- WORK REQUIRED
Repeat, word for word and with nothing added, each line from the one containing "journée 9 (461, 1489)" to the final line of the data, keeping both ends. Pictures are not part of the copy.

Saved entries:
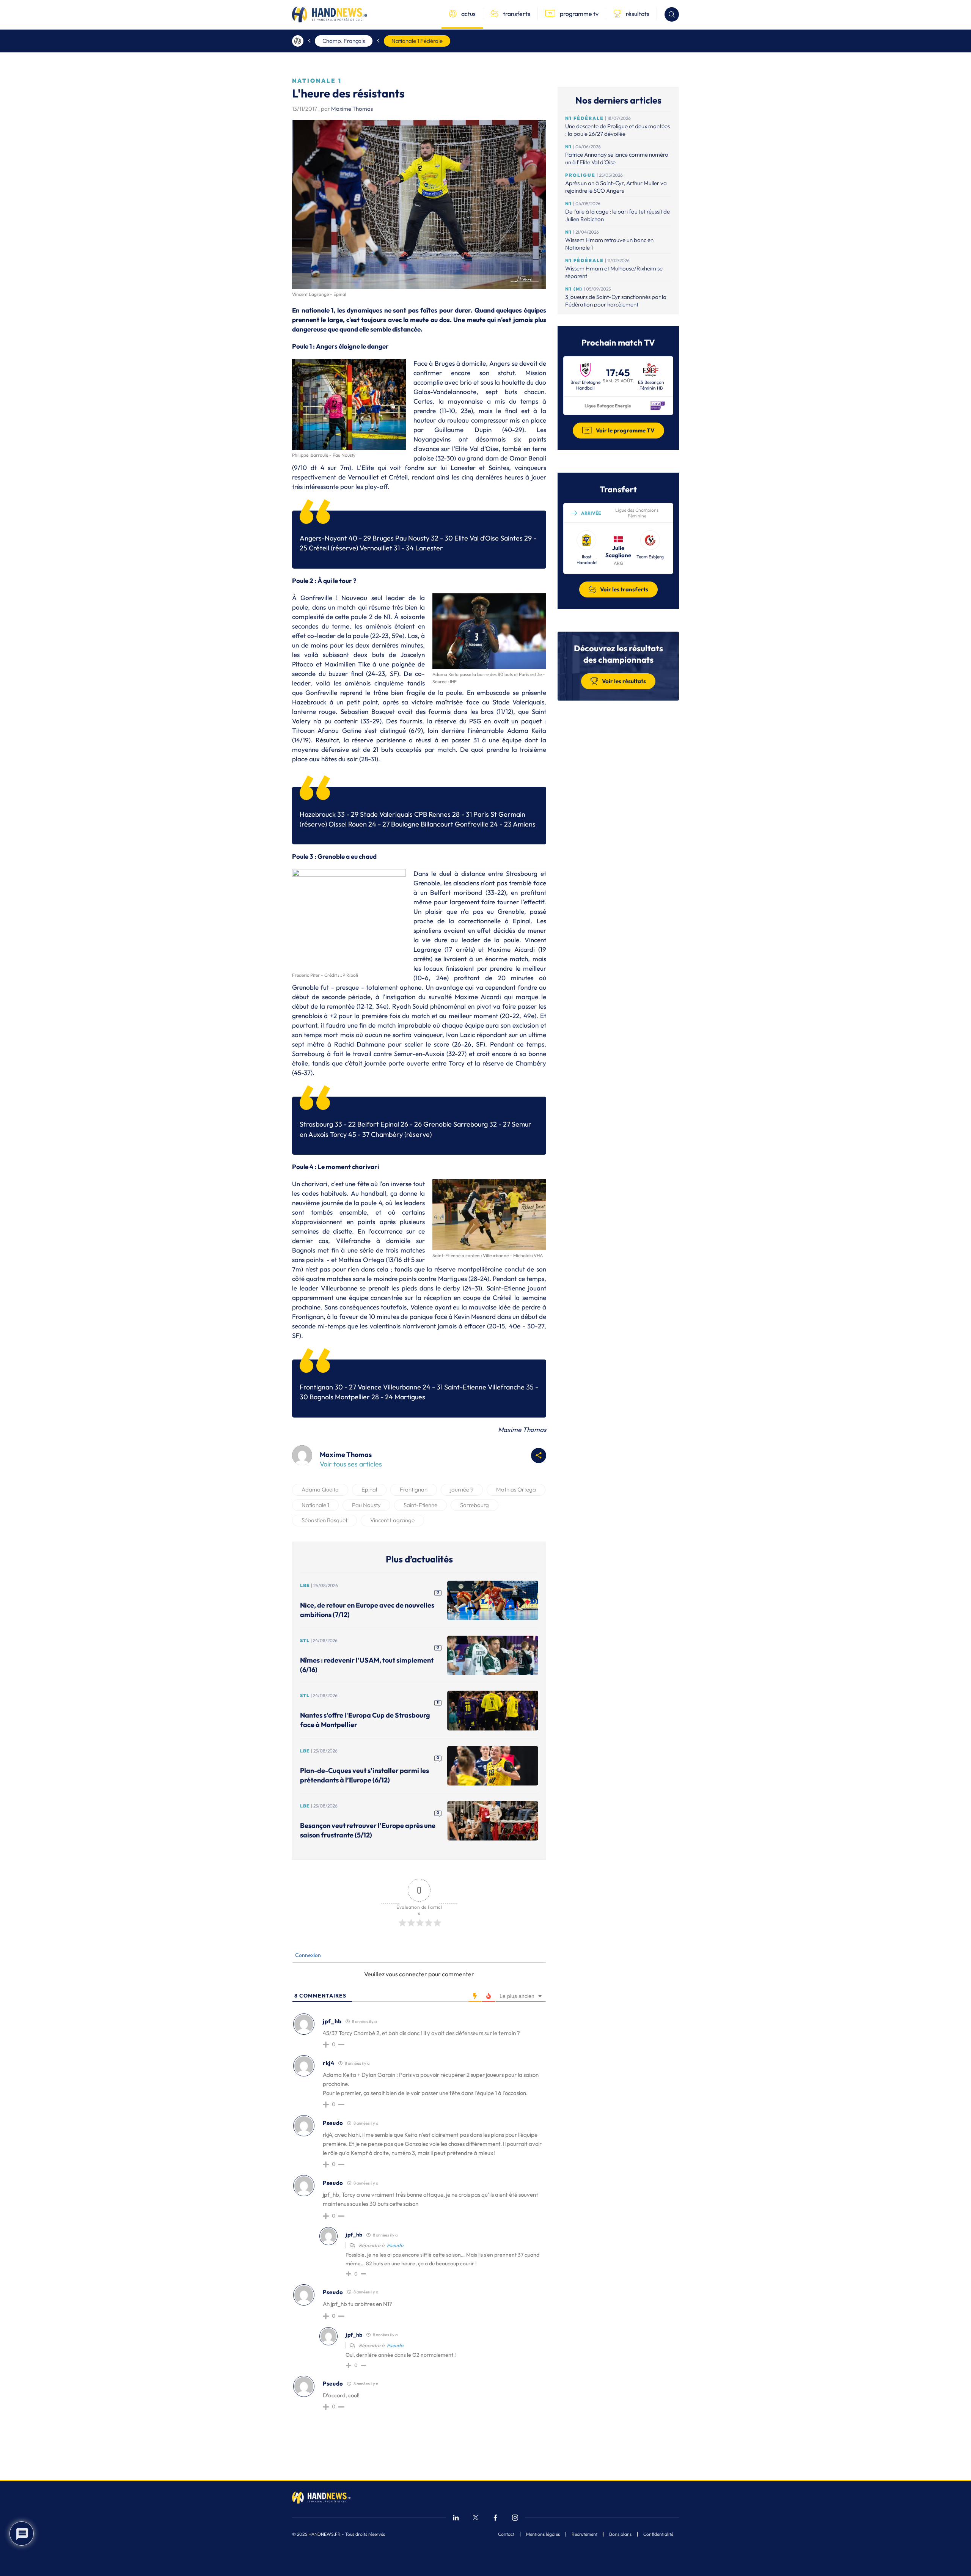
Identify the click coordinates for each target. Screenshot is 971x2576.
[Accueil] (297, 41)
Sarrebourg (474, 1505)
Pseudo (395, 2245)
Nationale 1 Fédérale (417, 40)
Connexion (307, 1955)
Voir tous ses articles (351, 1464)
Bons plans (620, 2534)
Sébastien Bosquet (324, 1520)
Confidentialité (658, 2534)
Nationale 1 (315, 1505)
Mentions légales (543, 2534)
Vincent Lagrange (392, 1520)
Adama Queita (320, 1489)
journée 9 (461, 1489)
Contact (506, 2534)
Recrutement (584, 2534)
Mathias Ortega (516, 1489)
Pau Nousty (366, 1505)
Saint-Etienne (420, 1505)
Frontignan (413, 1489)
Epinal (369, 1489)
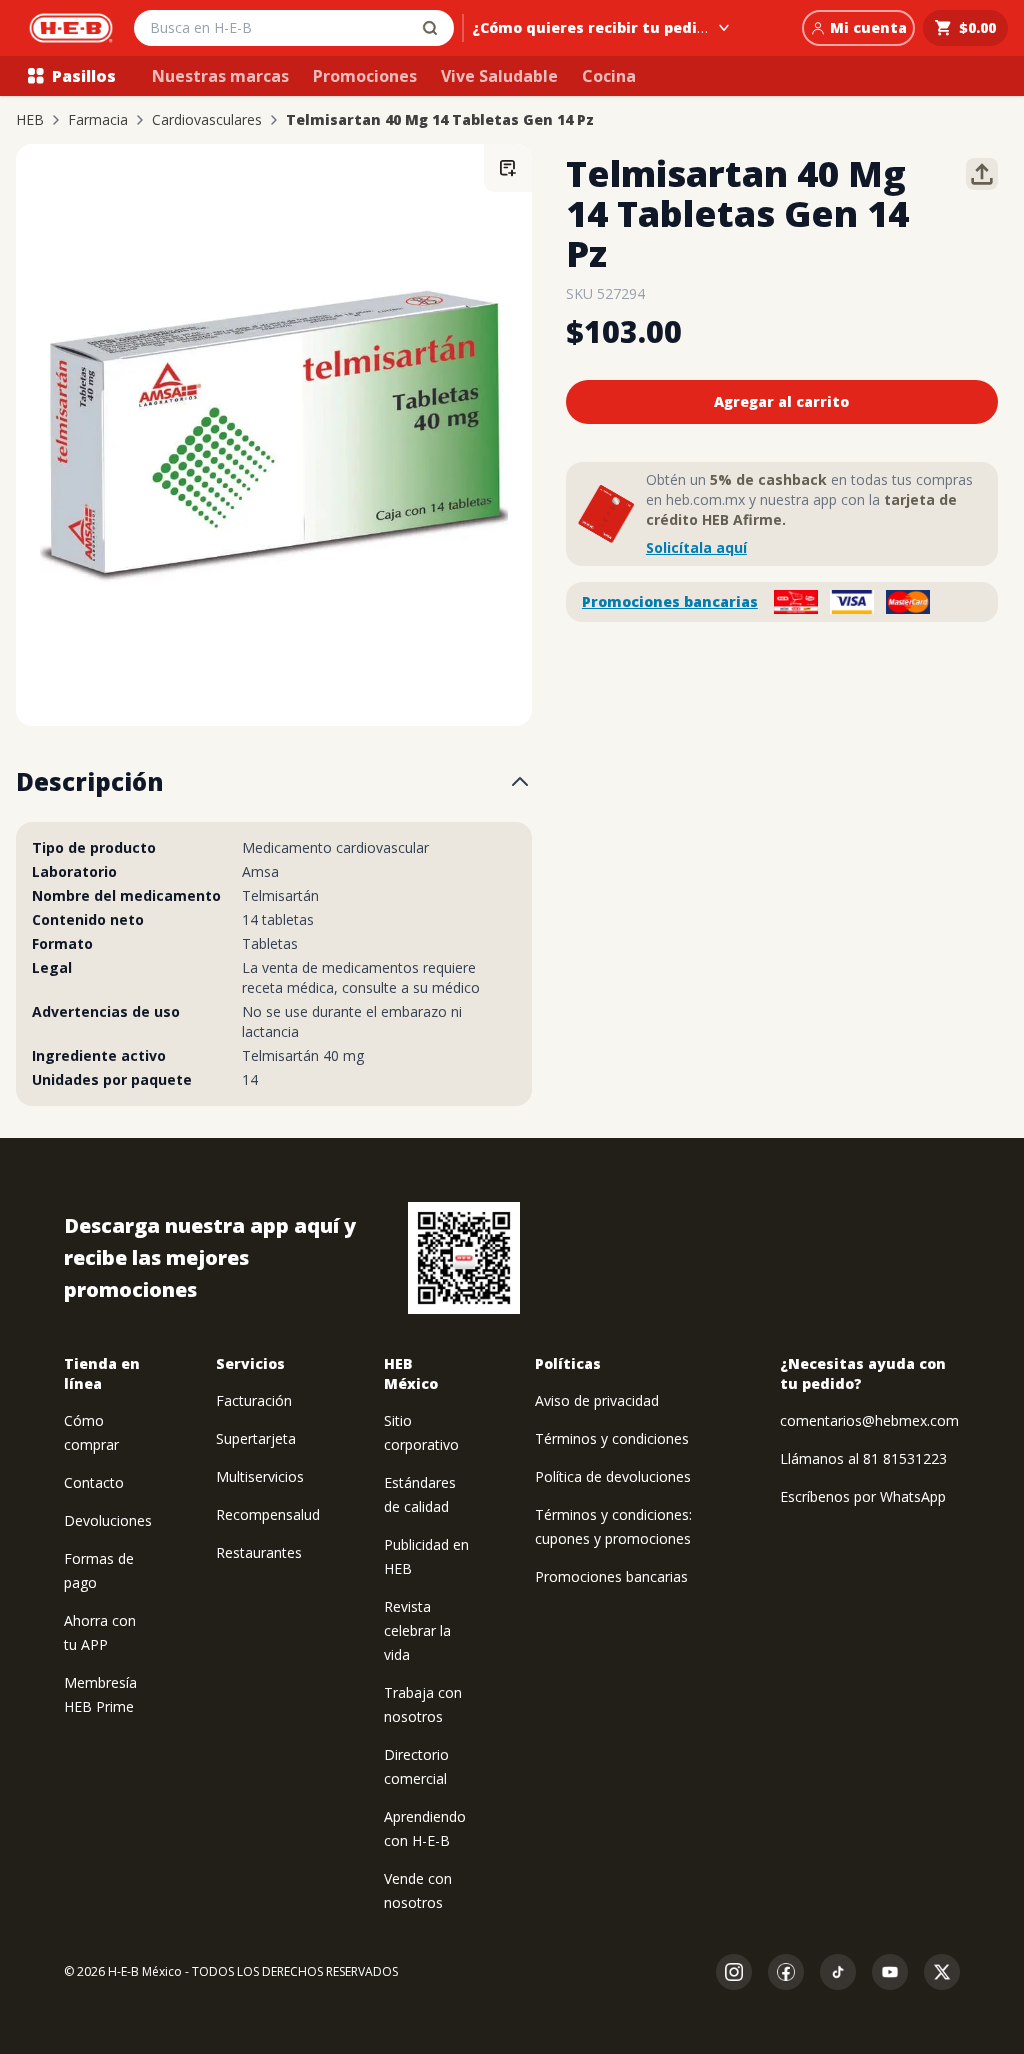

- RESPONSE
journée 9 (461, 1489)
Contact (506, 2534)
Recrutement (584, 2534)
Mathias Ortega (516, 1489)
Pau Nousty (366, 1505)
Saint-Etienne (420, 1505)
Frontignan (413, 1489)
Epinal (369, 1489)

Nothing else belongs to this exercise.